Throughout the listing below, copy each line containing "link".
◇ ◇ ◇
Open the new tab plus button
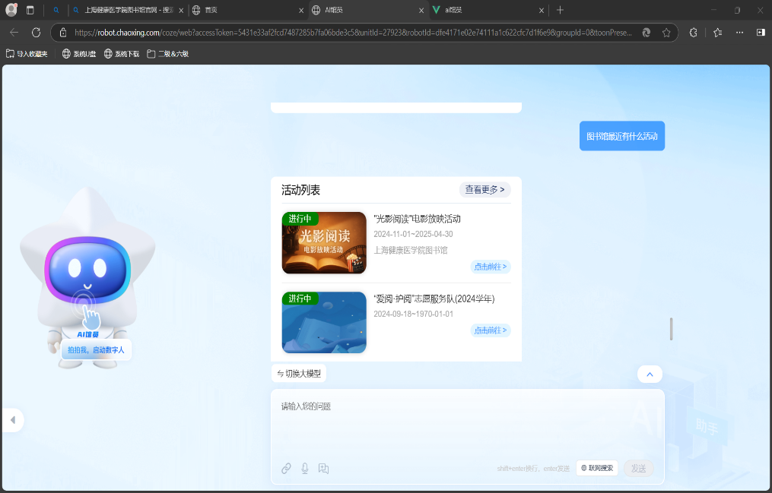The image size is (772, 493). click(561, 10)
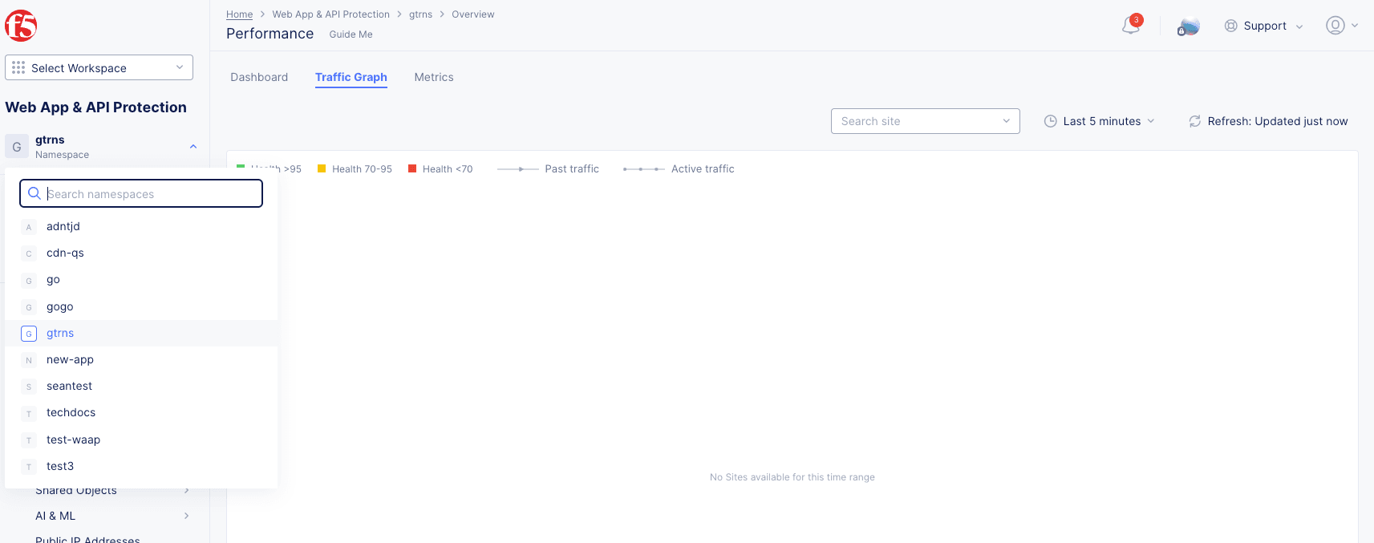
Task: Select the techdocs namespace
Action: coord(71,412)
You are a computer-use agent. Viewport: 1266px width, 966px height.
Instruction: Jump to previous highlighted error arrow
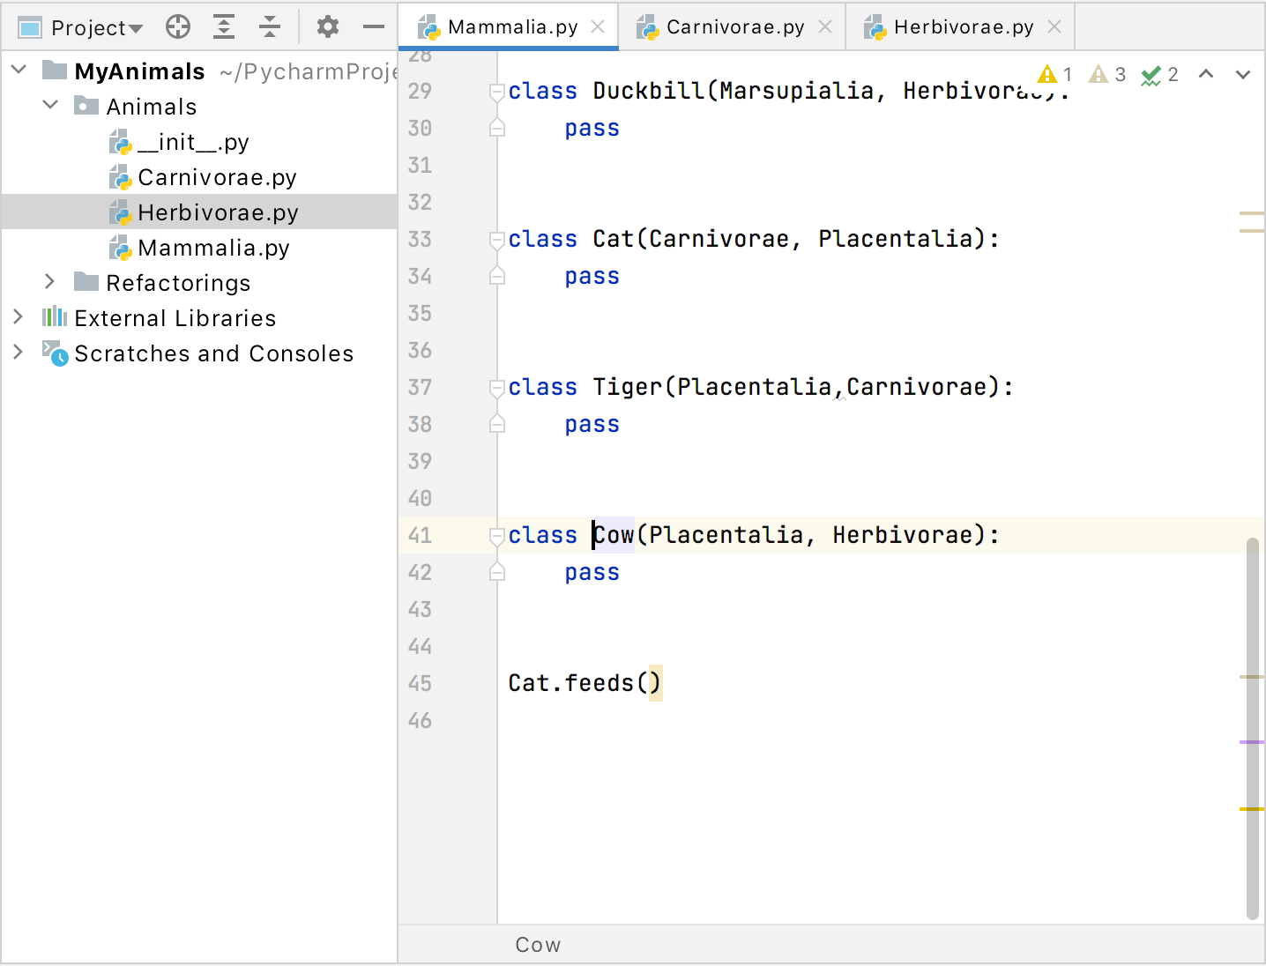click(1206, 75)
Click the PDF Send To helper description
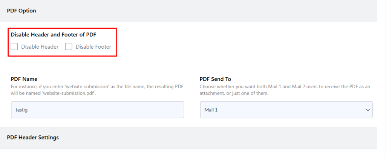The width and height of the screenshot is (386, 158). [285, 90]
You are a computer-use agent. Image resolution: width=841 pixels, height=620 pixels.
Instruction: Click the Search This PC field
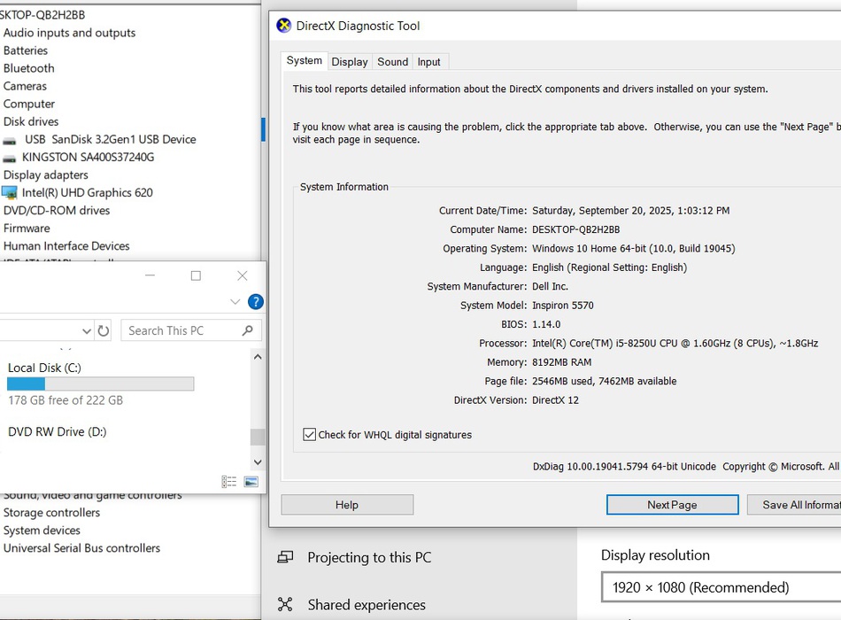pyautogui.click(x=180, y=330)
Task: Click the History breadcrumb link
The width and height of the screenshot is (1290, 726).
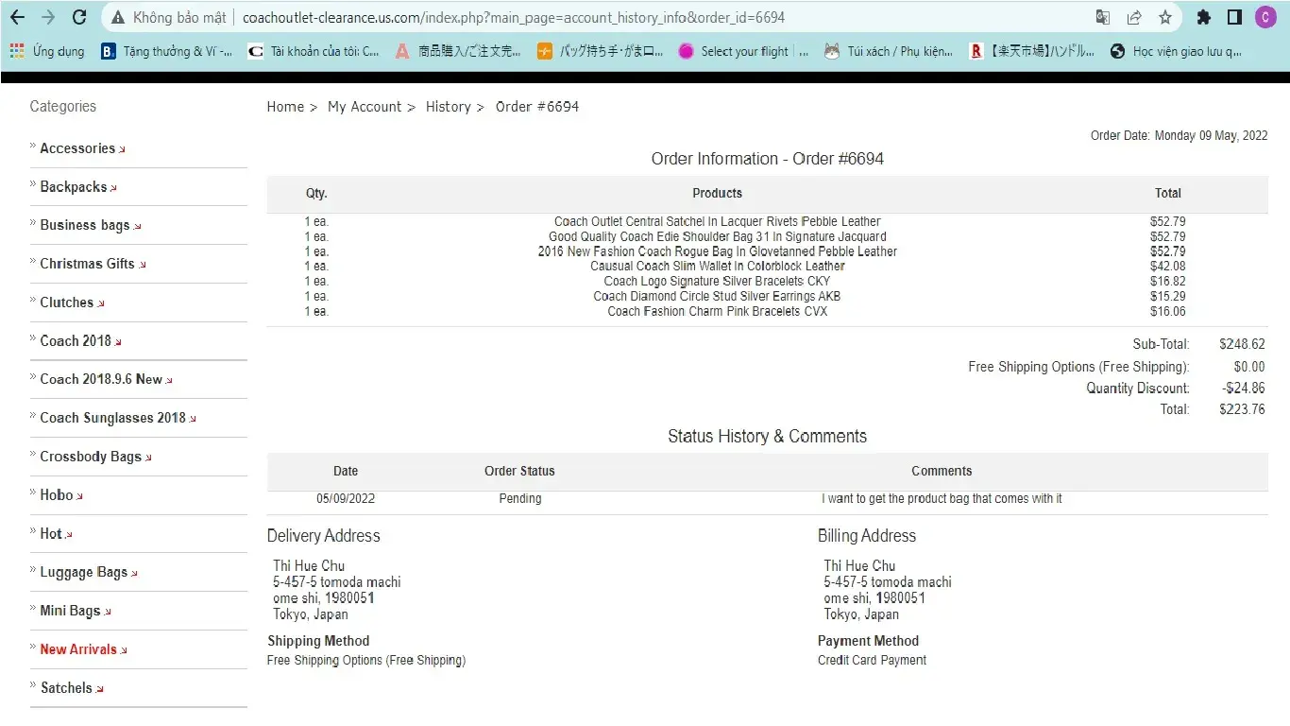Action: coord(448,107)
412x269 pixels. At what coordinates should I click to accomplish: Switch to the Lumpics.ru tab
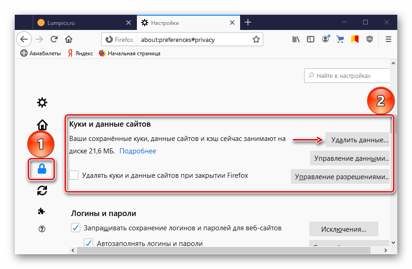coord(83,22)
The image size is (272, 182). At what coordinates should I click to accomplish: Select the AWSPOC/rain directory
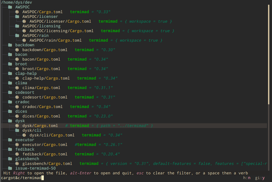35,36
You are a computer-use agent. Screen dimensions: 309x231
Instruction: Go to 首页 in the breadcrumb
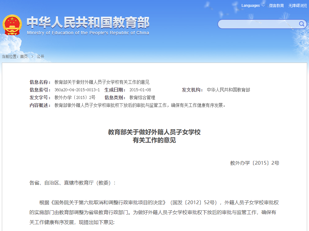point(24,56)
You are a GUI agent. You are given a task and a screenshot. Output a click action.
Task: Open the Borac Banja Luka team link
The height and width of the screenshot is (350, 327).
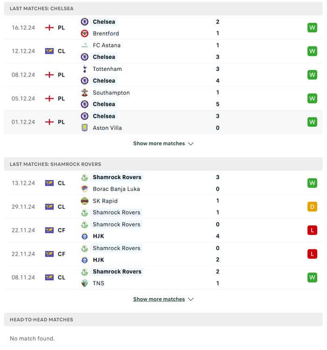coord(116,189)
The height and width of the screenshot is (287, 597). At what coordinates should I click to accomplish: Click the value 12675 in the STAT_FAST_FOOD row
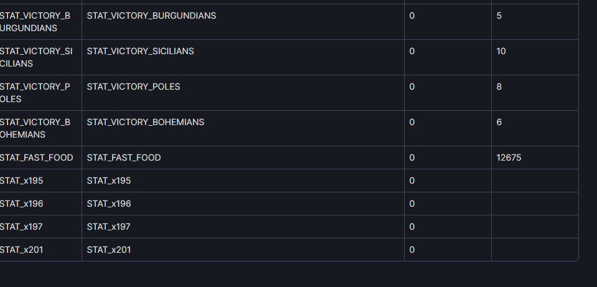(509, 158)
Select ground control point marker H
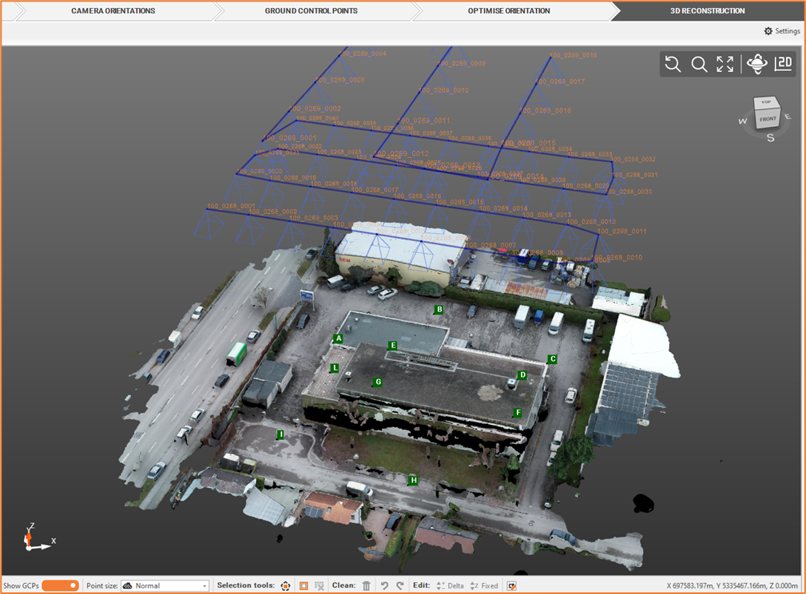The image size is (806, 594). pos(413,481)
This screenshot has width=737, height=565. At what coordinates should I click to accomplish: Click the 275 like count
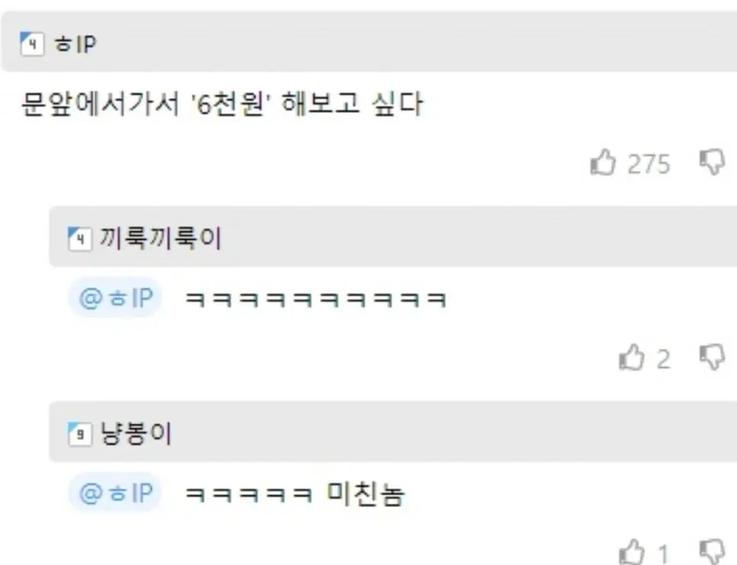pyautogui.click(x=649, y=164)
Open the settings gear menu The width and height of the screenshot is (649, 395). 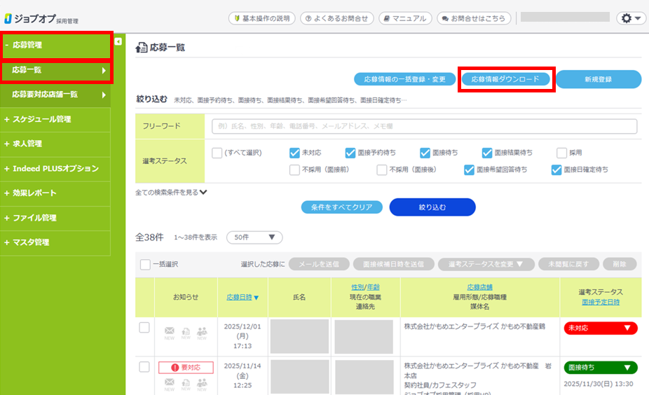[630, 18]
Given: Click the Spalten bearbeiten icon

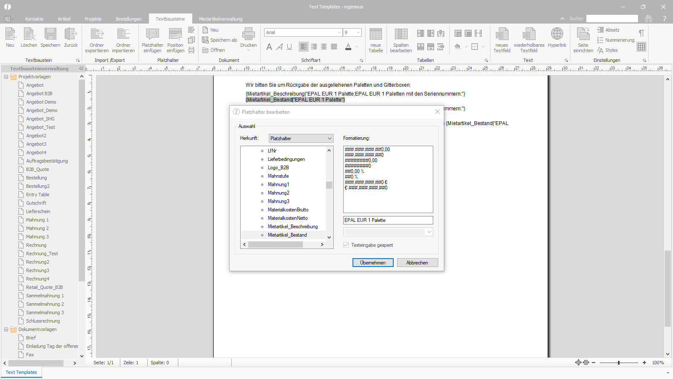Looking at the screenshot, I should tap(401, 34).
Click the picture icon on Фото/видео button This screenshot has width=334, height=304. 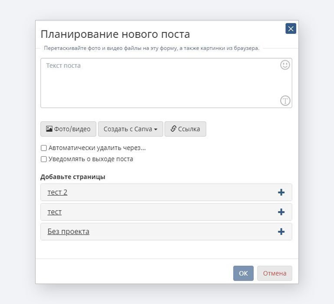click(x=49, y=129)
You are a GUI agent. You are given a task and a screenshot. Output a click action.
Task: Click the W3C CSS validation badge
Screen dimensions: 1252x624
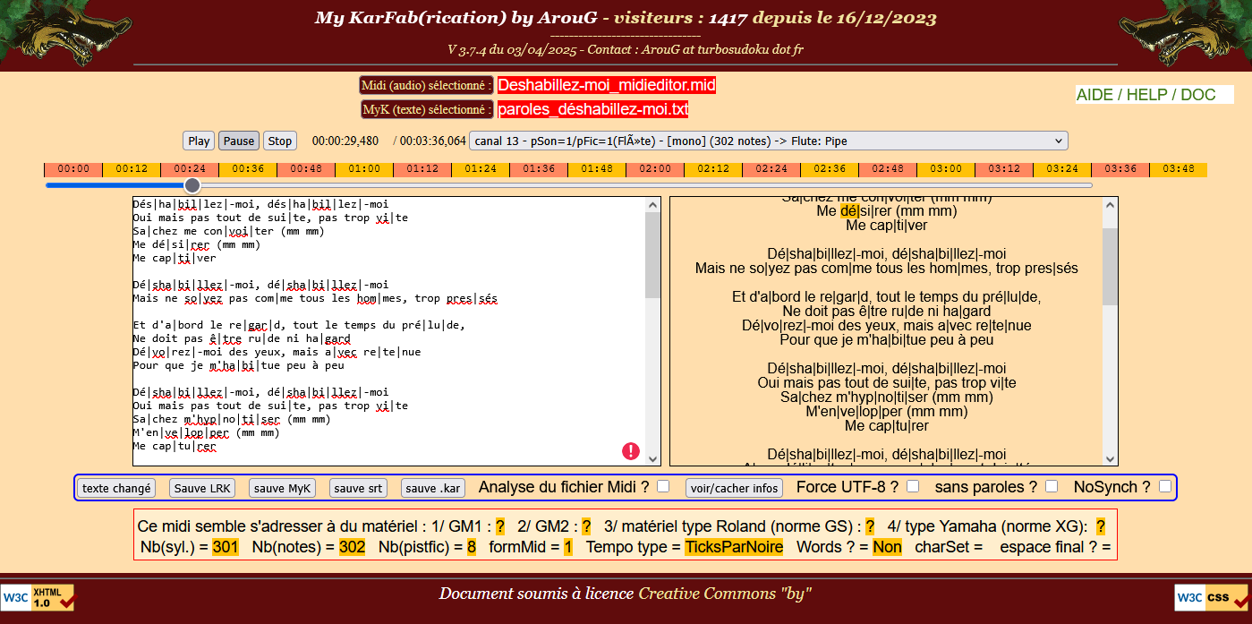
◇ ◇ ◇
Expected answer →
Task: Click the History breadcrumb link
Task: Open the Borac Banja Luka team link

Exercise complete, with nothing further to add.